# Inquiry regarding (Part E – International travel / movements) on Form 80



## ibra88 (Apr 28, 2015)

Dear all.
i am preparing the form 80 to send it when i lodge my application. however, i need a clarification for Part E – International travel / movements question. (Have you traveled to any country other than Australia in the last 10 years?)

i live in Kuwait and finished my studies from a university in Jordan for almost 5 years (2006 -2011) and i was traveling from Kuwait to Jordan and return 6 times a year. however, do i need to mention all my movements in/out during that time?? if yes, do i need to check all my old passports during that time and check the in/out stamps and mention them all in the form 80? there is no enough space for that on the form

thanks in advance.


----------



## pk2oz (Jan 9, 2017)

Yes, you need to mention all the entries/exits mentioned in passport. 
Example: 3/02/2010 - 04/04/2010 to Jordan - for study.
Since the entries are many, mention in the Part T (last page of form 80).

-Praviin-



ibra88 said:


> Dear all.
> i am preparing the form 80 to send it when i lodge my application. however, i need a clarification for Part E – International travel / movements question. (Have you traveled to any country other than Australia in the last 10 years?)
> 
> i live in Kuwait and finished my studies from a university in Jordan for almost 5 years (2006 -2011) and i was traveling from Kuwait to Jordan and return 6 times a year. however, do i need to mention all my movements in/out during that time?? if yes, do i need to check all my old passports during that time and check the in/out stamps and mention them all in the form 80? there is no enough space for that on the form
> ...


----------



## ibra88 (Apr 28, 2015)

pk2oz said:


> Yes, you need to mention all the entries/exits mentioned in passport.
> Example: 3/02/2010 - 04/04/2010 to Jordan - for study.
> Since the entries are many, mention in the Part T (last page of form 80).
> 
> -Praviin-


thank you sir, 
if the space is not enough, should i continue in the last page (Additional information page) ?


----------



## vivek_ntm (Feb 10, 2017)

ibra88 said:


> thank you sir,
> if the space is not enough, should i continue in the last page (Additional information page) ?


Yes, you can put in Part T, and if you run out of space there too then you can fill a separate file (Part T only) and merge it with your Form 80.

I too had lot of travel in past 10 years (over 200 trips to Malaysia, Vietnam, Philippines, USA, Japan and Indonesia), took me almost 5 hours to enter all the details from 4 passports and eTickets. I created an excel sheet and put a reference to the attachment in Part T instead filling in Part T. I hope my method is accepted by the CO.


----------



## ibra88 (Apr 28, 2015)

vivek_ntm said:


> Yes, you can put in Part T, and if you run out of space there too then you can fill a separate file (Part T only) and merge it with your Form 80.
> 
> I too had lot of travel in past 10 years (over 200 trips to Malaysia, Vietnam, Philippines, USA, Japan and Indonesia), took me almost 5 hours to enter all the details from 4 passports and eTickets. I created an excel sheet and put a reference to the attachment in Part T instead filling in Part T. I hope my method is accepted by the CO.

Given data.

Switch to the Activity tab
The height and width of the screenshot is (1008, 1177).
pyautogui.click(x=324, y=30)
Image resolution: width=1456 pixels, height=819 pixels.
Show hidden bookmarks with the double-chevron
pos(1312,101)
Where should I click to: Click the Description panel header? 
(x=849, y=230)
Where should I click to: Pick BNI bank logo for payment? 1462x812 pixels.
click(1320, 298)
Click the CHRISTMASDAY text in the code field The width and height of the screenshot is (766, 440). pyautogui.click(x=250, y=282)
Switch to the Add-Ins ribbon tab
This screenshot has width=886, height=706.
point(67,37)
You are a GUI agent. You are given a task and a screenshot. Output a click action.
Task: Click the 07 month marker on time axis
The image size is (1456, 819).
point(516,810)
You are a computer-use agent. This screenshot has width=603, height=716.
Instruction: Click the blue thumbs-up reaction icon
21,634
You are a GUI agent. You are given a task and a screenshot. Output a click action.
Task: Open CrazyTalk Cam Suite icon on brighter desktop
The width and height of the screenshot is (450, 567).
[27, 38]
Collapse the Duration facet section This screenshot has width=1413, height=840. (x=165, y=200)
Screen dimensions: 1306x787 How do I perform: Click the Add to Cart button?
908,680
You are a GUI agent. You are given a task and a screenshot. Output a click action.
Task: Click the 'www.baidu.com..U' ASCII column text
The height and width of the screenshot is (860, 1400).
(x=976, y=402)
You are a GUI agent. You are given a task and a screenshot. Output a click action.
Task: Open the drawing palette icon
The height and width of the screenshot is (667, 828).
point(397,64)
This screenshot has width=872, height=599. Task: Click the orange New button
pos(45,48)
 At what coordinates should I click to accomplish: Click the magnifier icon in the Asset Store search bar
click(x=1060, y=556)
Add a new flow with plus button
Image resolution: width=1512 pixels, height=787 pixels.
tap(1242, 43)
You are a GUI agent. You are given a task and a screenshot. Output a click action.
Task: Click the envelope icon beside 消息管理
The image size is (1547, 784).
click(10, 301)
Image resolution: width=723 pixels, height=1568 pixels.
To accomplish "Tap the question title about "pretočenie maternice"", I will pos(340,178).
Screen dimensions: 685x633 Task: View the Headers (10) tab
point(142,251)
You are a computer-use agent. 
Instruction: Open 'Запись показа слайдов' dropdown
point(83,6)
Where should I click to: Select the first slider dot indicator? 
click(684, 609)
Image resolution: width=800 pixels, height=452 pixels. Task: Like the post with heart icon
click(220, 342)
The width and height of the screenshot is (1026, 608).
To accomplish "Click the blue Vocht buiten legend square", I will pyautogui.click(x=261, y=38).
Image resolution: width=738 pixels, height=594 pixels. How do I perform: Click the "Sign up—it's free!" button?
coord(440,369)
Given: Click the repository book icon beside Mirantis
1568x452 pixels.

What to do.
A. In the Form 80 thread, how long did vivek_ntm say it took to enter all the travel details?
B. Transcribe everything in the rows from the line containing "This screenshot has width=872, height=599." down to the line containing "click(x=1060, y=556)", both lines included.

Replies.
A. Almost 5 hours.

B.
This screenshot has width=872, height=599. Task: Click the orange New button
pos(45,48)
 At what coordinates should I click to accomplish: Click the magnifier icon in the Asset Store search bar
click(x=1060, y=556)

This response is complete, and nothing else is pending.